For my first few days as a new Banana Girl, I ate approx 2200-2500 calories of fruit and leafy greens. Before that, I was eating 1600-2200 calories a day, depending on my calorie burn from my workout. I knew I had to up my calories on BGD because the human body burns through fruit fuel SUPER quickly, and to sustain energy, to thrive, to feel good, you need to consume many more calories of fruit. For those first few days, I sort of felt in a haze. It’s hard to explain. I couldn’t get through my workouts with the same intensity as usual, and I felt like I was walking around with a veil over my eyes. I quickly realized that I simply was not eating enough, and added 1000 calories more a day.
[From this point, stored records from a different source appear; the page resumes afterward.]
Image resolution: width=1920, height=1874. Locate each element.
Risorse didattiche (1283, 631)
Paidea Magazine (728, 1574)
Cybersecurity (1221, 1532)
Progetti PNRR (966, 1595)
RIGHT AWAY I noticed a difference. My energy SKY ROCKETED. I mean it was through the ROOF! I felt awake, alive, fresh, clean, confident, radiant. Every day that passed was better than the next. I looked forward to my fruit meals, I CRAVED fruit, all I wanted was fruit! It was such an exhilarating feeling! I never felt deprived or upset that I couldn’t eat a certain food. My body was too happy with that was happening inside it that it simply didn’t want anything else. It took a little adjustment to get used to eating such huge amounts of fruit per meal, I guess my stomach was smaller than I thought. Before, I was used to eating 5-6 small meals throughout the day, but on BGD I ate 3 large meals a day. They sustained me enough to get to the next meal without hunger or cravings, it was just a foreign concept to me. I had to unlearn and relearn everything! But I had some really great guidance, my best friend Stefanie was doing the challenge with me and we were on the same page and able to help each other so much! Also through support groups on Facebook and I ended up finding a lot of beautiful, wonderful people on Instagram to help inspire me and keep me motivated to go on!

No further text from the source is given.